Wisconsin has know-how in a surprising range of green business sectors. Those include next-generation biofuels companies such as Virent, solar panel manufacturers such as Helios USA, clean water technology companies such as Aquamost and Bioionix, and a number of wind turbine companies that collectively employ about 2,000 workers. Major companies such as Johnson Controls and smaller firms such as ZBB Energy and PowerDesigners Inc. are producing breakthroughs in battery storage systems, corporations such as A.O. Smith are producing high-efficiency water heaters, and companies such as Diversey are making green cleaning, sanitation and hygiene solutions.


Smaller Wisconsin companies are engaged in those sectors and more. Biomass, biofuels, digesters, wind, solar photovoltaic, geothermal, conservation technologies, green building design and construction, transportation, information technology and electrical equipment are all examples.


Study after study shows that innovation, whether by larger businesses or start-ups, is essential to creating jobs. Wisconsin needs that innovation – and a huge crop of start-up companies – to create 250,000 jobs and reverse the state’s economic decline.

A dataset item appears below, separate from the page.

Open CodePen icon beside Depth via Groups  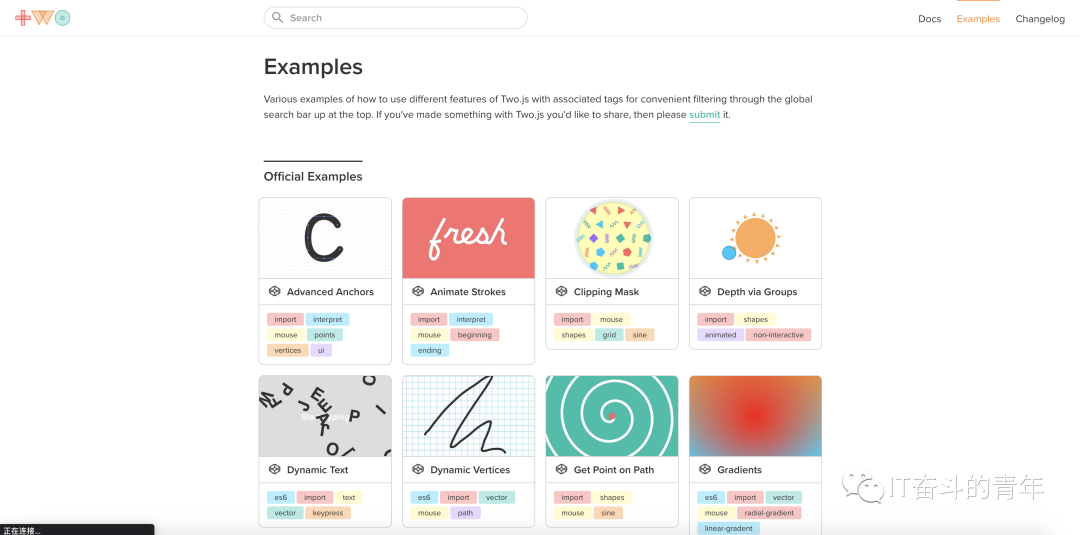point(704,291)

At a time when oil prices are hovering around $100 per barrel, when fresh water is becoming a scarce commodity in much of the world, when food prices are climbing and when smarter use of all resources simply makes sense, look for Wisconsin’s existing businesses – as well as many yet to be created – to help find profitable solutions.


Still is president of the Wisconsin Technology Council and co-author of “Hands-On Environmentalism,” a book about private strategies for land, water and wildlife conservation.